_DIRECTIONS FOR THIS TASK_. Reproduce the full set of records verbatim.

_EXERCISE DATA_.
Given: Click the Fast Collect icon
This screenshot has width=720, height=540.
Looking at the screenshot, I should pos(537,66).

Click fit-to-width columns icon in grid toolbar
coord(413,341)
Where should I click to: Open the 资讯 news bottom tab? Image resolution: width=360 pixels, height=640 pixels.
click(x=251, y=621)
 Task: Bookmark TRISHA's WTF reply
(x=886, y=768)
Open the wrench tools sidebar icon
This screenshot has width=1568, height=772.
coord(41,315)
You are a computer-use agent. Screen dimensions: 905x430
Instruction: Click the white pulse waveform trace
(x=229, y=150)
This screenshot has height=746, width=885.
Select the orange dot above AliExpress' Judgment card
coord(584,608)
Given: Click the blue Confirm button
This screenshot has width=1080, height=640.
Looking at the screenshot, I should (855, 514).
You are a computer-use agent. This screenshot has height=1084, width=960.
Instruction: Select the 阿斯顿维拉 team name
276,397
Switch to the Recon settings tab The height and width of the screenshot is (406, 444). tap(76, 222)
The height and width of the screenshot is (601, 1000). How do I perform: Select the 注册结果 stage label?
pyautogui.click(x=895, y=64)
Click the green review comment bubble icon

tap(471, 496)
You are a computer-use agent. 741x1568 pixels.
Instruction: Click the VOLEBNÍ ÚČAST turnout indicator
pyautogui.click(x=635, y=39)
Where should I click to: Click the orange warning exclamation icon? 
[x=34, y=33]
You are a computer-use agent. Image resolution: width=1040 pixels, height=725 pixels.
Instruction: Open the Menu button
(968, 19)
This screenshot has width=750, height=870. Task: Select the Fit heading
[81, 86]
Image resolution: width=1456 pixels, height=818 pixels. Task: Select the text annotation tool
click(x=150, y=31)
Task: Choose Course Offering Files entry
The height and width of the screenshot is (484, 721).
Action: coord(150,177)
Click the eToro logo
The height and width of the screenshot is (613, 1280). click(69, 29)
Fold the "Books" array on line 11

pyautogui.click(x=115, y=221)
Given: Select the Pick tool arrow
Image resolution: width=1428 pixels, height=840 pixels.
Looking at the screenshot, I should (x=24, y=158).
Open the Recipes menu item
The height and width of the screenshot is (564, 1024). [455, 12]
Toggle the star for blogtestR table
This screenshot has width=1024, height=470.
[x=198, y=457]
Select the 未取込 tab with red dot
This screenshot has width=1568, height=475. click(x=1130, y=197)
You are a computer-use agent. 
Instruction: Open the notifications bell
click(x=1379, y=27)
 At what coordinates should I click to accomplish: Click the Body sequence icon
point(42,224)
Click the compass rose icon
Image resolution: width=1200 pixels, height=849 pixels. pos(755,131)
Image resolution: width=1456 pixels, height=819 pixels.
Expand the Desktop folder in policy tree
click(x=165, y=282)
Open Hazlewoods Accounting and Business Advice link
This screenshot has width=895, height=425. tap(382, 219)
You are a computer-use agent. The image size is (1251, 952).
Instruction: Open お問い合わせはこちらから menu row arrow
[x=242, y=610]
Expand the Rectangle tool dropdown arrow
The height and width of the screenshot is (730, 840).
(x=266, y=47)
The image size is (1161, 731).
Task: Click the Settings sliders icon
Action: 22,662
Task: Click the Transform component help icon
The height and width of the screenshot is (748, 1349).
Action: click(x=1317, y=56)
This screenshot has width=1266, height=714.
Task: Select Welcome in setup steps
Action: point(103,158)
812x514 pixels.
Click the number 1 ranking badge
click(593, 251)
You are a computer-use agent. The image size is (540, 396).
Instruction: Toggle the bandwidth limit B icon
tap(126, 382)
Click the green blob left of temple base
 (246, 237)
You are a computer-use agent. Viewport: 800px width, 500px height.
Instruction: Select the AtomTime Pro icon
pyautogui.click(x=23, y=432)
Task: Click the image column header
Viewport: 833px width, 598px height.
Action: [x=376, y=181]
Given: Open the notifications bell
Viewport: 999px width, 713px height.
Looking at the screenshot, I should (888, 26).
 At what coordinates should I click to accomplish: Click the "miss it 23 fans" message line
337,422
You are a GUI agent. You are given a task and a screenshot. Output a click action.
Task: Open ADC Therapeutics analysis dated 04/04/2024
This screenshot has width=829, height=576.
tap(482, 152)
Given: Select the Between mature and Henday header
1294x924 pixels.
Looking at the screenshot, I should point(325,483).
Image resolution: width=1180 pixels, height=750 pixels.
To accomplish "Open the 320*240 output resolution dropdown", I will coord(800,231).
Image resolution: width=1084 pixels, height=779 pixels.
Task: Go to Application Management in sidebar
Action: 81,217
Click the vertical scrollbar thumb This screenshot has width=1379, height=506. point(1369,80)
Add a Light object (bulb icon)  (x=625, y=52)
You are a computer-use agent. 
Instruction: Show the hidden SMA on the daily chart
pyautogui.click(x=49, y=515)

_FINISHED TASK_.
Given: Click the Fast Collect icon
This screenshot has width=720, height=540.
Looking at the screenshot, I should pos(537,66).

Click fit-to-width columns icon in grid toolbar
coord(413,341)
Where should I click to: Open the 资讯 news bottom tab? Image resolution: width=360 pixels, height=640 pixels.
click(x=251, y=621)
 Task: Bookmark TRISHA's WTF reply
(x=886, y=768)
Open the wrench tools sidebar icon
This screenshot has width=1568, height=772.
coord(41,315)
You are a computer-use agent. Screen dimensions: 905x430
Instruction: Click the white pulse waveform trace
(x=229, y=150)
This screenshot has height=746, width=885.
Select the orange dot above AliExpress' Judgment card
coord(584,608)
Given: Click the blue Confirm button
This screenshot has width=1080, height=640.
Looking at the screenshot, I should (855, 514).
You are a computer-use agent. This screenshot has height=1084, width=960.
Instruction: Select the 阿斯顿维拉 team name
276,397
Switch to the Recon settings tab The height and width of the screenshot is (406, 444). tap(76, 222)
The height and width of the screenshot is (601, 1000). How do I perform: Select the 注册结果 stage label?
pyautogui.click(x=895, y=64)
Click the green review comment bubble icon

tap(471, 496)
You are a computer-use agent. 741x1568 pixels.
Instruction: Click the VOLEBNÍ ÚČAST turnout indicator
pyautogui.click(x=635, y=39)
Where should I click to: Click the orange warning exclamation icon? 
[x=34, y=33]
You are a computer-use agent. Image resolution: width=1040 pixels, height=725 pixels.
Instruction: Open the Menu button
(968, 19)
This screenshot has width=750, height=870. Task: Select the Fit heading
[81, 86]
Image resolution: width=1456 pixels, height=818 pixels. Task: Select the text annotation tool
click(x=150, y=31)
Task: Choose Course Offering Files entry
The height and width of the screenshot is (484, 721).
Action: coord(150,177)
Click the eToro logo
The height and width of the screenshot is (613, 1280). click(69, 29)
Fold the "Books" array on line 11

pyautogui.click(x=115, y=221)
Given: Select the Pick tool arrow
Image resolution: width=1428 pixels, height=840 pixels.
Looking at the screenshot, I should (x=24, y=158).
Open the Recipes menu item
The height and width of the screenshot is (564, 1024). [455, 12]
Toggle the star for blogtestR table
This screenshot has width=1024, height=470.
[x=198, y=457]
Select the 未取込 tab with red dot
This screenshot has width=1568, height=475. click(x=1130, y=197)
You are a computer-use agent. 
Instruction: Open the notifications bell
click(x=1379, y=27)
 At what coordinates should I click to accomplish: Click the Body sequence icon
point(42,224)
Click the compass rose icon
Image resolution: width=1200 pixels, height=849 pixels. pos(755,131)
Image resolution: width=1456 pixels, height=819 pixels.
Expand the Desktop folder in policy tree
click(x=165, y=282)
Open Hazlewoods Accounting and Business Advice link
This screenshot has width=895, height=425. tap(382, 219)
You are a computer-use agent. The image size is (1251, 952).
Instruction: Open お問い合わせはこちらから menu row arrow
[x=242, y=610]
Expand the Rectangle tool dropdown arrow
The height and width of the screenshot is (730, 840).
(x=266, y=47)
The image size is (1161, 731).
Task: Click the Settings sliders icon
Action: 22,662
Task: Click the Transform component help icon
The height and width of the screenshot is (748, 1349).
Action: click(x=1317, y=56)
This screenshot has width=1266, height=714.
Task: Select Welcome in setup steps
Action: point(103,158)
812x514 pixels.
Click the number 1 ranking badge
click(593, 251)
You are a computer-use agent. The image size is (540, 396).
Instruction: Toggle the bandwidth limit B icon
tap(126, 382)
Click the green blob left of temple base
 (246, 237)
You are a computer-use agent. Viewport: 800px width, 500px height.
Instruction: Select the AtomTime Pro icon
pyautogui.click(x=23, y=432)
Task: Click the image column header
Viewport: 833px width, 598px height.
Action: [x=376, y=181]
Given: Open the notifications bell
Viewport: 999px width, 713px height.
Looking at the screenshot, I should (888, 26).
 At what coordinates should I click to accomplish: Click the "miss it 23 fans" message line
337,422
You are a GUI agent. You are given a task and a screenshot. Output a click action.
Task: Open ADC Therapeutics analysis dated 04/04/2024
This screenshot has width=829, height=576.
tap(482, 152)
Given: Select the Between mature and Henday header
1294x924 pixels.
Looking at the screenshot, I should point(325,483).
Image resolution: width=1180 pixels, height=750 pixels.
To accomplish "Open the 320*240 output resolution dropdown", I will coord(800,231).
Image resolution: width=1084 pixels, height=779 pixels.
Task: Go to Application Management in sidebar
Action: 81,217
Click the vertical scrollbar thumb This screenshot has width=1379, height=506. point(1369,80)
Add a Light object (bulb icon)  (x=625, y=52)
You are a computer-use agent. 
Instruction: Show the hidden SMA on the daily chart
pyautogui.click(x=49, y=515)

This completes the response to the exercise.